§ Work to be completed:
Transcribe, verbatim, every line from the start of the entries through the line that contains "Click the blinking"; include both boundary lines and omit all others.

————

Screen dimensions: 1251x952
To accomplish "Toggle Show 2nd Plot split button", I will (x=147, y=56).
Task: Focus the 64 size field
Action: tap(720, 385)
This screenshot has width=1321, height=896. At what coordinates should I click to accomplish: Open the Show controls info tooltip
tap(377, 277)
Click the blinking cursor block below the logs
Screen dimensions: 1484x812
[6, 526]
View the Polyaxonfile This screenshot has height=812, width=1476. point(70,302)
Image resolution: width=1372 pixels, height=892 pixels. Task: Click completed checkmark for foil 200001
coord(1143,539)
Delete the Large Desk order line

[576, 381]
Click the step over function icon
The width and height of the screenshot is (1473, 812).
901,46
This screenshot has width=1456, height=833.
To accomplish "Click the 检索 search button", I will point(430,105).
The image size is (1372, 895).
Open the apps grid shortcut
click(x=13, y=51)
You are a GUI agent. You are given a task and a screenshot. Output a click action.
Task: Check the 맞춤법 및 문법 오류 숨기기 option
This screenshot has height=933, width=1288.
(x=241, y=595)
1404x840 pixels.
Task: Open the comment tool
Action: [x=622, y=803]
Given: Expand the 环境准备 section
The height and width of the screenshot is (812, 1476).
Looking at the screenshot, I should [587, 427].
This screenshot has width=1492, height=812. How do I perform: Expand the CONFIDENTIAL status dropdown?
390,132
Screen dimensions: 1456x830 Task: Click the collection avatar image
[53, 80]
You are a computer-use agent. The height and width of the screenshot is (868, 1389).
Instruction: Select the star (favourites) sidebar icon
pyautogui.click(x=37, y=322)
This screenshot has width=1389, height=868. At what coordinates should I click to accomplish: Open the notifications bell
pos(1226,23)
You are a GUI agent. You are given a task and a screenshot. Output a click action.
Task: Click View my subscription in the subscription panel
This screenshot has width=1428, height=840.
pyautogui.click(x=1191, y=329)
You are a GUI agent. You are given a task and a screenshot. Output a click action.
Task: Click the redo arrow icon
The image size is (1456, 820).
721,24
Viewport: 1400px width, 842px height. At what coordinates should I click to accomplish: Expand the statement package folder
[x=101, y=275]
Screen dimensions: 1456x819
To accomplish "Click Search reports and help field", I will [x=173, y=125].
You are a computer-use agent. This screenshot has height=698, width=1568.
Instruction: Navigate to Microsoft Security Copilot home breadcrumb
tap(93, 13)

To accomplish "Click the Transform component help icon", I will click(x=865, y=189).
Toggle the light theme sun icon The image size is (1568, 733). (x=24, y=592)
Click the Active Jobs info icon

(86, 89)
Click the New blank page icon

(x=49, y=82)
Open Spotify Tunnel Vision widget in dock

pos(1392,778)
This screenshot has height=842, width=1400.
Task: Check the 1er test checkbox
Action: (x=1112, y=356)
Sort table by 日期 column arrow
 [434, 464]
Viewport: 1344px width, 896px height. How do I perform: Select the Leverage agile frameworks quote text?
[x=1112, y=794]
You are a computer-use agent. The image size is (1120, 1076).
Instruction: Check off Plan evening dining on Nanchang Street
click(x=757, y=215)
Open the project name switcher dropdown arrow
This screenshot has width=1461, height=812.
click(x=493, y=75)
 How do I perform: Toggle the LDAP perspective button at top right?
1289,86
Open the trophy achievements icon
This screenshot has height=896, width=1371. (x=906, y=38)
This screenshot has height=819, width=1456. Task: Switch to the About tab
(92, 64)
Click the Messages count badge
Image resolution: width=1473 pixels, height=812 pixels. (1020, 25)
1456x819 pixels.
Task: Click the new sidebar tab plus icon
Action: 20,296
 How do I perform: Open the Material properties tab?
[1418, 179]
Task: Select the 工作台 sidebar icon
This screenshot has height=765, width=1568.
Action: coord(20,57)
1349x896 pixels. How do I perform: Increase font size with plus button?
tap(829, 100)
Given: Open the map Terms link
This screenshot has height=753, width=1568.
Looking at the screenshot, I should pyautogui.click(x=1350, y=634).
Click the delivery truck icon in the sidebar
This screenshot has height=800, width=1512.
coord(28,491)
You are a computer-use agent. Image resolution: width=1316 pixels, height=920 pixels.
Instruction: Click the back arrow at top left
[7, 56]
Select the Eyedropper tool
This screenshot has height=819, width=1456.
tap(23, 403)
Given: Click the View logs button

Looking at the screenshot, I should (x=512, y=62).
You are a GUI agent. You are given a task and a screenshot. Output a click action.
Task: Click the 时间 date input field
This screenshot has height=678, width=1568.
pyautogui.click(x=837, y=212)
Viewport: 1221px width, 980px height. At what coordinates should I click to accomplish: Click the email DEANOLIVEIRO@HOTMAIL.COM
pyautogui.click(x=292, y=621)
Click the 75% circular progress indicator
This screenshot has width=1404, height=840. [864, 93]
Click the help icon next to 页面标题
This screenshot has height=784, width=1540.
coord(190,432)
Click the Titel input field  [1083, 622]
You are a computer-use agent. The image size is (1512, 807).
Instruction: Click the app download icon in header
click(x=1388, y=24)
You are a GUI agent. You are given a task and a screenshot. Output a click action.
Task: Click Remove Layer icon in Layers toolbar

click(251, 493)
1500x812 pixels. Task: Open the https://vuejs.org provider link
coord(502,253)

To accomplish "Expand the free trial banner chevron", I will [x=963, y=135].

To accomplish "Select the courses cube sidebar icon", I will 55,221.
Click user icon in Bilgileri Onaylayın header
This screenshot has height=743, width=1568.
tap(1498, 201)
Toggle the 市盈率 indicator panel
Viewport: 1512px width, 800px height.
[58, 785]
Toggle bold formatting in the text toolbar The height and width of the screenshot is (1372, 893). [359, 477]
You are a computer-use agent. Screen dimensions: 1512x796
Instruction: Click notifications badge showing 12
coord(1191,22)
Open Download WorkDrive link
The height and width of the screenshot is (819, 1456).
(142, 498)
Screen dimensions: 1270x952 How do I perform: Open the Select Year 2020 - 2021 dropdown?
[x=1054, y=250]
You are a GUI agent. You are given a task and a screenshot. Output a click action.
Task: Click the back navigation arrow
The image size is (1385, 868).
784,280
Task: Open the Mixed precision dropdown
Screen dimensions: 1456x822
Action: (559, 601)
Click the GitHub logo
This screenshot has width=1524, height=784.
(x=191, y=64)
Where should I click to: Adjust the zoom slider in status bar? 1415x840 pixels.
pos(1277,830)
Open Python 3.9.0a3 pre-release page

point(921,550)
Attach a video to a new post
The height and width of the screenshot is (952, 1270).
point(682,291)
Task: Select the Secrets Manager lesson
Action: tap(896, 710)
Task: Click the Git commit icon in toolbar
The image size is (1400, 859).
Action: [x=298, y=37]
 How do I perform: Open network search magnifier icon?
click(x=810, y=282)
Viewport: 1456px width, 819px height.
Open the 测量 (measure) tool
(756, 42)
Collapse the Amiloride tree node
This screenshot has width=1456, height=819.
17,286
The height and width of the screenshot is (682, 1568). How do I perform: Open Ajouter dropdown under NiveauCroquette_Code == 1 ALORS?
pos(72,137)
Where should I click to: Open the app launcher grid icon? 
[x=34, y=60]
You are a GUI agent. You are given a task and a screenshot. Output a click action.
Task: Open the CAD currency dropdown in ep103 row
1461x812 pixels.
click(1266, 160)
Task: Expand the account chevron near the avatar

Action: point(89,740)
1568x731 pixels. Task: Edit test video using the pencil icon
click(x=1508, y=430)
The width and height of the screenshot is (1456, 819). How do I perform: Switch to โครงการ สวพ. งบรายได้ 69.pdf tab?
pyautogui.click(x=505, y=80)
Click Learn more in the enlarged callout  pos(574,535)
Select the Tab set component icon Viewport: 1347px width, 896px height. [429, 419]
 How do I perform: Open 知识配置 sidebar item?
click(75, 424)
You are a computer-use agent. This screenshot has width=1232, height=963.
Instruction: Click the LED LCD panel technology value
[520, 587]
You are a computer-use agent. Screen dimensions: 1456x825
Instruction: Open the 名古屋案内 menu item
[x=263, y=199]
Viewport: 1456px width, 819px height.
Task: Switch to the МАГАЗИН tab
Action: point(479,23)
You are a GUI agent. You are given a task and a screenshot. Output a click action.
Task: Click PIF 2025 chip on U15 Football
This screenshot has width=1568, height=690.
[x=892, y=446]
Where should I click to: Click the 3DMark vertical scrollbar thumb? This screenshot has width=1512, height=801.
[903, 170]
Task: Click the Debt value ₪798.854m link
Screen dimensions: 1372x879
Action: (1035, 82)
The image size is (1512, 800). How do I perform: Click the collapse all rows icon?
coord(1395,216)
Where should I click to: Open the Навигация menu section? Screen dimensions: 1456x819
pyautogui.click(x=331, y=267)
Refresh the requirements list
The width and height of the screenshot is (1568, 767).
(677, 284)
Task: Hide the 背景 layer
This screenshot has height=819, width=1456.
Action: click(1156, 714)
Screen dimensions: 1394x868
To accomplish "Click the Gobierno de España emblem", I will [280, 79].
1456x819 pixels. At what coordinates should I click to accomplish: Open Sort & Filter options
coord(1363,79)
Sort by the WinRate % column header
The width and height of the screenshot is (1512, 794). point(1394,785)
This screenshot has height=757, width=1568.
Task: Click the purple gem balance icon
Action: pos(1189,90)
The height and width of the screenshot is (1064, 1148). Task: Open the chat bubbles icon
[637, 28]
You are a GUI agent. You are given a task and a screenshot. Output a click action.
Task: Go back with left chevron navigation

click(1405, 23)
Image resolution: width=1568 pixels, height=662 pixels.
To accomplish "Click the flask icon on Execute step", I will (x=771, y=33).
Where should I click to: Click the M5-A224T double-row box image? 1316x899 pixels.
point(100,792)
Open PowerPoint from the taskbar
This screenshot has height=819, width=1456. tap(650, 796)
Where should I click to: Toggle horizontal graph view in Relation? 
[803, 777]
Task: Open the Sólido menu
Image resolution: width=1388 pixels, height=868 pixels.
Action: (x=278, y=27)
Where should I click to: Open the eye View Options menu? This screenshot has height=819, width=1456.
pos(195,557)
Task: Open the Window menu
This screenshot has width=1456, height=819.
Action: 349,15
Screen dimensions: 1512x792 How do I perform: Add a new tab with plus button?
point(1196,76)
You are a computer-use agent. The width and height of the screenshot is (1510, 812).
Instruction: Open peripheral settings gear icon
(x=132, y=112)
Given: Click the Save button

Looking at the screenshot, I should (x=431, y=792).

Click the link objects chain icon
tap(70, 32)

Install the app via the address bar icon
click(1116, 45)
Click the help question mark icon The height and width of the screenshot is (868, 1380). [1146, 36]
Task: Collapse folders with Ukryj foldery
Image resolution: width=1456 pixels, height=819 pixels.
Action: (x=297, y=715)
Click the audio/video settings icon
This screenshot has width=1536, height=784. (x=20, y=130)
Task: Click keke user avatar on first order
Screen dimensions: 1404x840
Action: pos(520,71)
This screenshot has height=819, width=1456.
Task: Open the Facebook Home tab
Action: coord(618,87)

————

§ Answer area:
Screen dimensions: 1251x952
To accomplish "Toggle Show 2nd Plot split button", I will (x=147, y=56).
Task: Focus the 64 size field
Action: tap(720, 385)
This screenshot has width=1321, height=896. At what coordinates should I click to accomplish: Open the Show controls info tooltip
tap(377, 277)
Click the blinking cursor block below the logs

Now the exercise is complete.